After extensive research and pre-clinical studies, Argenica Therapeutics (ASX: AGN) is gearing up to begin the phase 1 clinical trial for its stroke treatment drug ARG-007 in the first quarter of next year.
The company revealed a road map for the trial to begin, with final pharmacokinetic and safety toxicology studies in animals expected to be complete either late this year or early next year.
These final animal studies are essential for establishing dosing regimes, and characterising the safety profile of ARG-007 prior to in-human trials beginning.
Linear Clinical Research partnership
In readiness for the trial, Argenica engaged Perth-based clinical research facility Linear Clinical Research late last month.
Linear has a purpose-built facility that operates out of the QEII Medical Centre in Nedlands and a database of around 29,000 healthy volunteers which will be used as a recruitment pool for the trial.
Argenica has engaged Linear to undertake preliminary work for the trial including protocol familiarisation, clinical site management setup, preparation of ethics submission, booking clinical beds for the length of the trial, and establishing the clinical study monitoring.
Phase 1 clinical trial
The trial will involve four cohorts with each comprising eight healthy people.

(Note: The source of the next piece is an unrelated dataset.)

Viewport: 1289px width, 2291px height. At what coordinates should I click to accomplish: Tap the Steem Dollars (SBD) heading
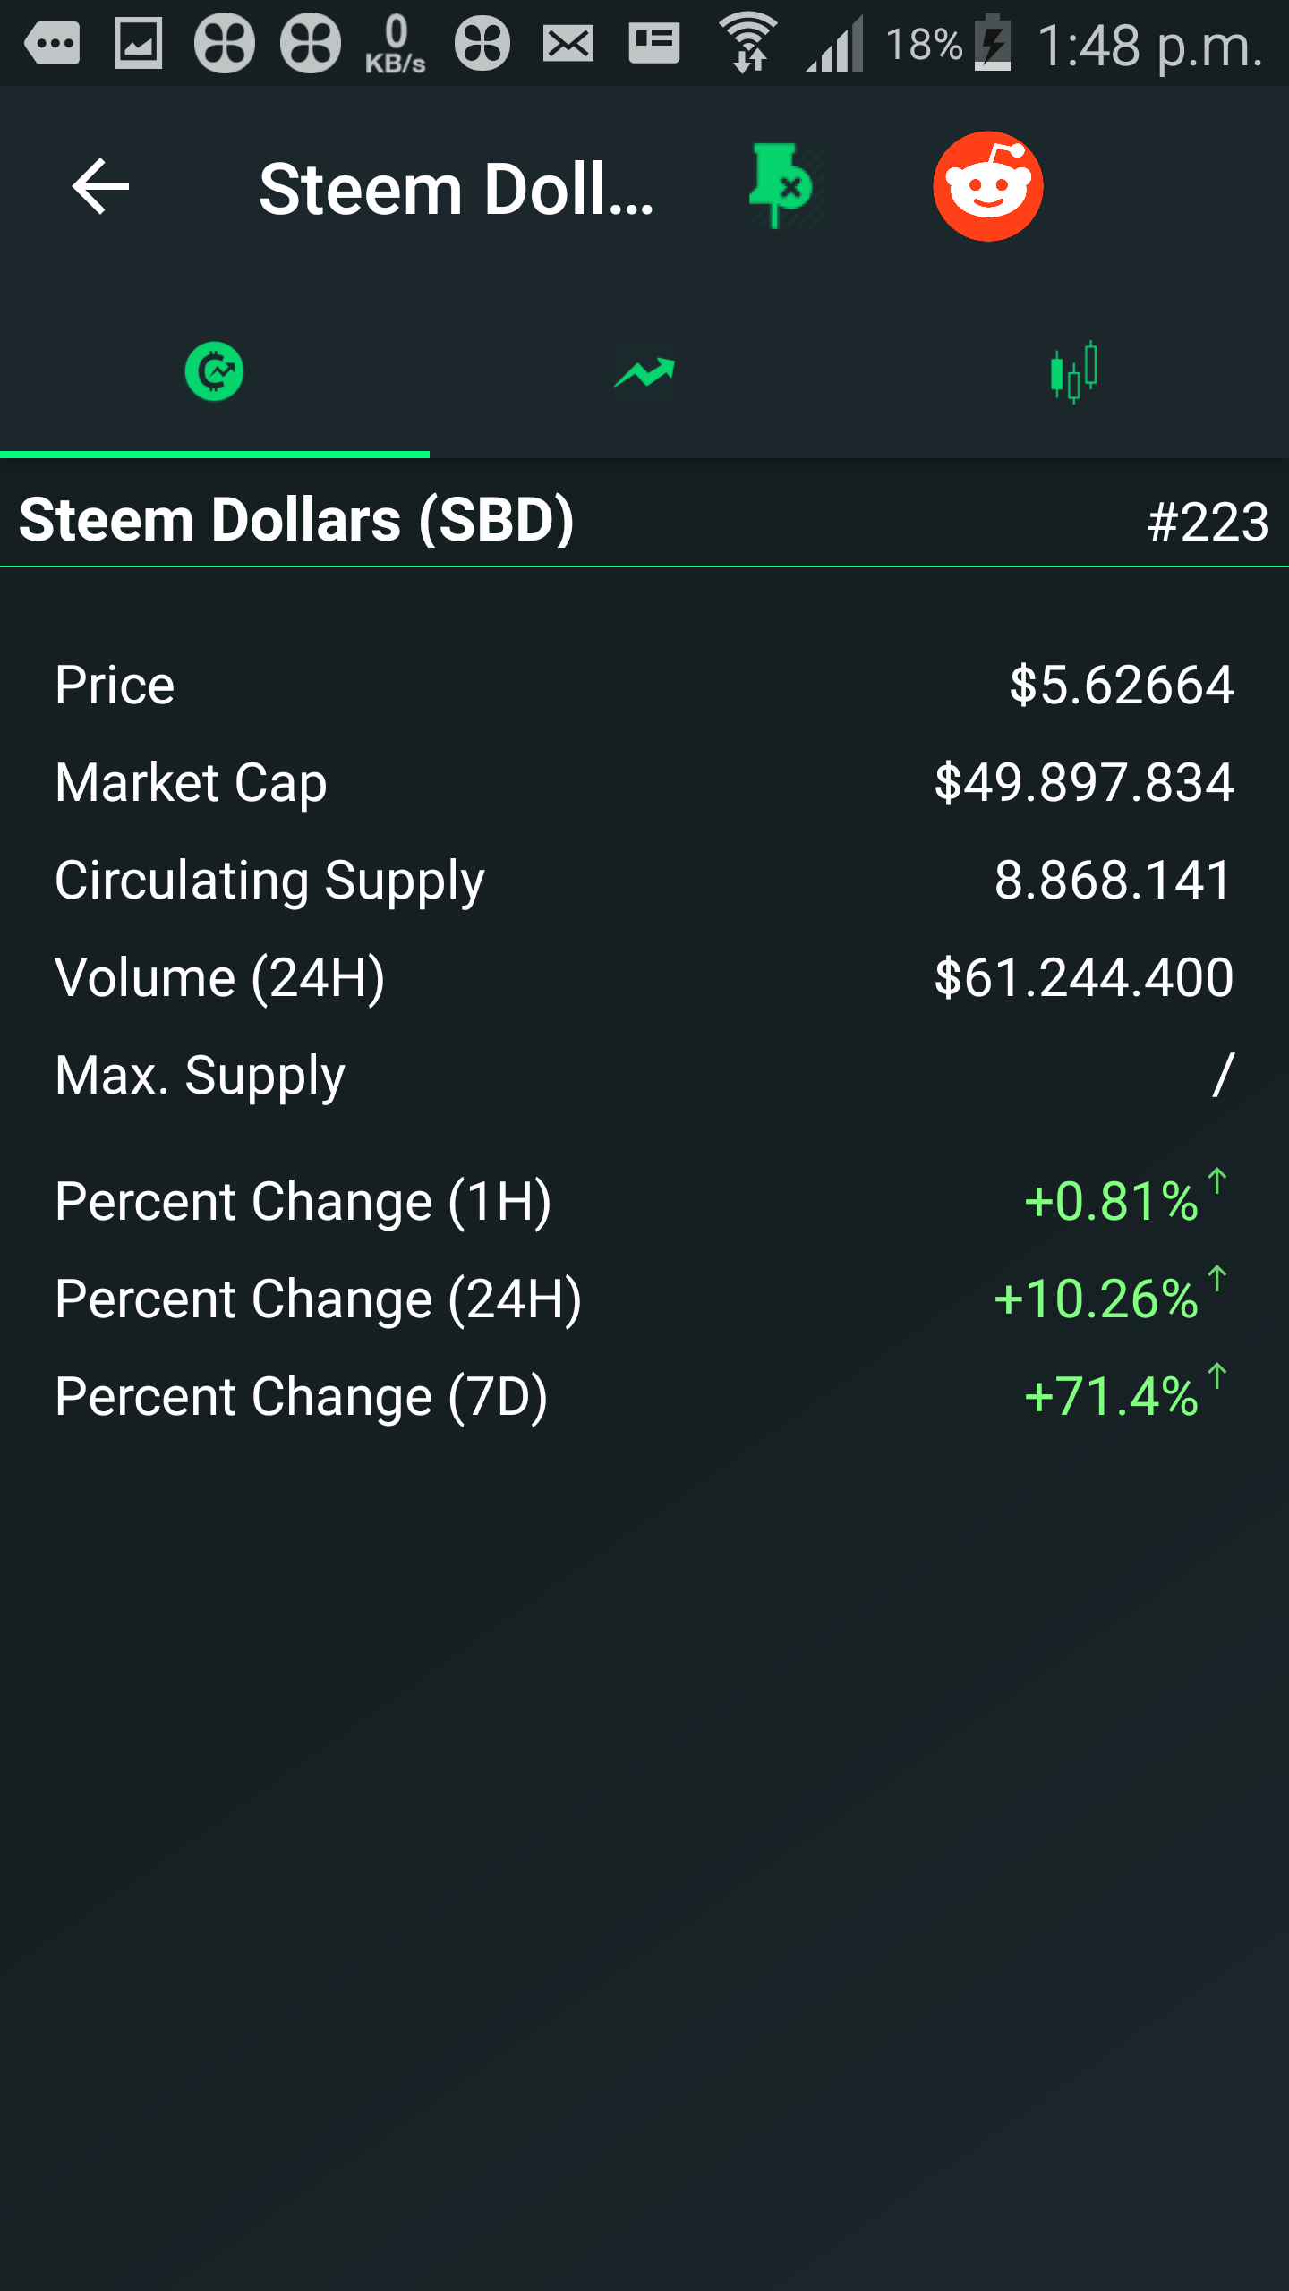tap(296, 520)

Each cohort will receive a different dose of ARG-007. Within each cohort, six will receive the specified dose of ARG-007, while two subjects will have a placebo.
Argenica expects the phase 1 clinical trial will take six months to complete and provide it with data surrounding the safety, tolerability, and pharmacokinetics of ARG-007 when it is administered in healthy human patients.
The trial will also evaluate the safety of the dose administered and monitor any adverse reactions and general tolerance.
Progressing to phase 2 clinical study
Data from phase 1 in-human research will underpin the roadmap for the phase 2 trial where ARG-007 will be administered to stroke patients.
The company’s ultimate goal with ARG-007 is for the drug to be administered immediately to reduce penumbral cell death.
This would improve patient outcomes and reduce recovery times.
Argenica noted phase 1 clinical data would also be used to potentially accelerate clinical development of ARG-007 for treating other types of brain injury, including perinatal hypoxic ischemic encephalopathy, traumatic brain injury and concussion, and surgically induced stroke.
According to Argenica, the current standard of care in stroke patients caters to the treatment and diagnosis of stroke, not protection of brain cells.
It is estimated the brain ages about 3.6-years for every hour that appropriate stroke treatment is delayed – meaning timely diagnosis and treatment is critical to a patient’s outcome.
Analysts have forecast the stroke treatment costs worldwide will reach $183 billion by 2030.
ARG-007 is a cationic arginine rich peptide, which has been designed to protect brain tissue against damage during stroke, and enhancing recovery chances once one has occurred.
Argenica’s vision is to develop and commercialise therapeutics such as ARG-007 that can help stroke patients at the earliest possible stage to minimise injury and improve outcomes.